Db2 uses a random number generator for secure seeding of data encrypted with the Advanced Encryption Standard (AES) algorithm. If you have enabled AES encryption with the AuthenticationMethod connection property, you should consider how best to implement secure seeding in your environment. The driver supports random number generator implementations by way of the RandomGenerator and SecureRandomAlgorithm connection properties. The RandomGenerator connection property allows you to specify the type of random number generator the database uses for secure seeding. If you select a cryptographically strong number generation algorithm, you can then use the SecureRandomAlgorithm connection property to specify any number generation algorithm included in the JDK packaged with your system.
Note: When establishing a connection with a connection string, RandomGenerator and SecureRandomAlgorithm should precede the User and Password connection properties in the connection URL. When using a data source connection, RandomGenerator and SecureRandomAlgorithm should be set before making calls to setUser(), setPassword(), or setNewPassword().

The following steps outline how to configure a random number generator for secure seeding.

  1. Configure the basic connection properties required for a connection:
    • Set the DatabaseName property to specify the name of the database to which you want to connect. Valid only on Db2 for Linux, UNIX, and Windows; Db2 Hosted; and Db2 Warehouse on Cloud.
    • Set the LocationName property to specify the name of the Db2 location that you want to access. Valid only on Db2 for z/OS and Db2 for I.
    • Set the PortNumber property to specify the TCP port of the primary database server that is listening for connections to the database.
    • Set the ServerName property to specify either the IP address in IPv4 or IPv6 format, or the server name (if your network supports named servers) of the primary database server.
  2. If suitable to your environment, enable AES encryption by setting the AuthenticationMethod property to encryptedPasswordAES or encryptedUIDPasswordAES.
  3. Set the RandomGenerator connection property.
    • If you specify random, no further steps are required. A stream of pseudorandom numbers will be generated for secure seeding, and you have completed driver configuration of the random number generator.
    • If you specify secureRandom, proceed to the next step.
  4. Set the SecureRandomAlgorithm connection property by specifying the name of the SecureRandom number generation algorithm as a string. For example, SecureRandomAlgorithm=SHA1PRNG.
    Note: Refer to your database management system documentation to see which SecureRandom number generation algorithms are included in the JDK packaged with your system. Additional information is also available on the Java Cryptography Architecture Standard Algorithm Name Documentation for JDK 8 Web page.
  5. Set the User property to specify the user name that is used to connect to the database.
  6. Set the Password property to specify the password.

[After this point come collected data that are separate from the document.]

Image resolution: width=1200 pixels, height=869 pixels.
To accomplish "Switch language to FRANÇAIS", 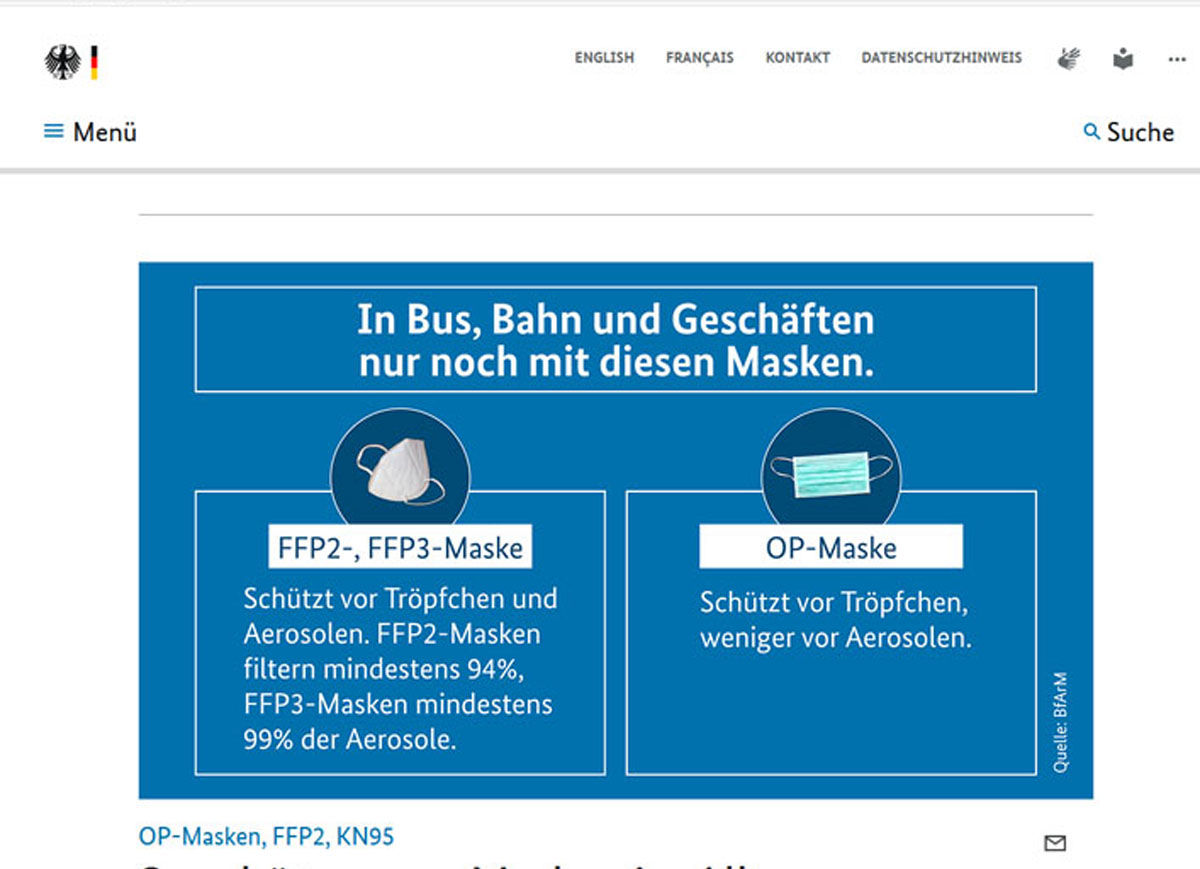I will (699, 58).
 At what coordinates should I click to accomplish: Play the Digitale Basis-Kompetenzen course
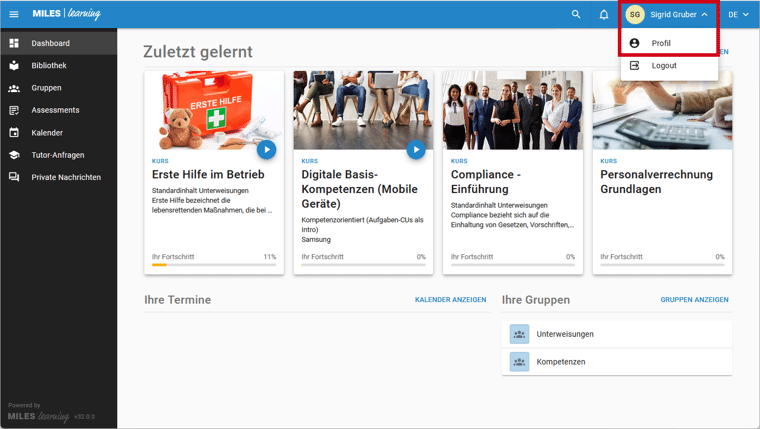pos(415,149)
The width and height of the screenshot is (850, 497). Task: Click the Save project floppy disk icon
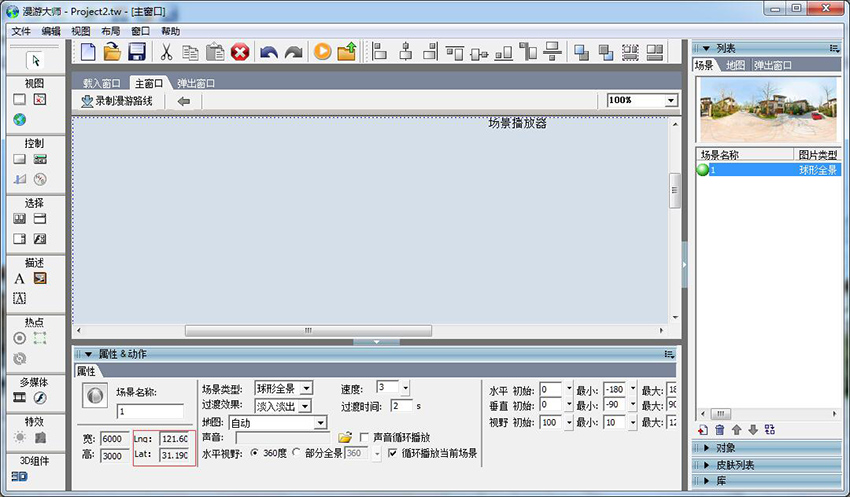tap(137, 52)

The following examples show the connection information required to connect to a Db2 for Linux, UNIX, and Windows database using user ID/password authentication and AES encryption.

Connection URL

Connection conn = DriverManager.getConnection 
("jdbc:datadirect:db2://myserver:50000;DatabaseName=payroll;
 AuthenticationMethod=encryptedUIDPasswordAES;RandomGenerator=random;
 SecureRandomAlgorithm=SHA1PRNG;User=test;Password=secret);

Data Source

Db2DataSource mds = new Db2DataSource();
mds.setDescription("My Db2 Data Source");
mds.setServerName("myserver");
mds.setPortNumber("50000");
mds.setDatabaseName("payroll");
mds.setAuthenticationMethod("encryptedUIDPasswordAES");
mds.setRandomGenerator("random");
mds.setSecureRandomAlgorithm("SHA1PRNG");
mds.setUser("jsmith");
mds.setPassword("secret");
Note: The User and Password properties are not required to be stored in the connection string. They can also be passed separately by the application.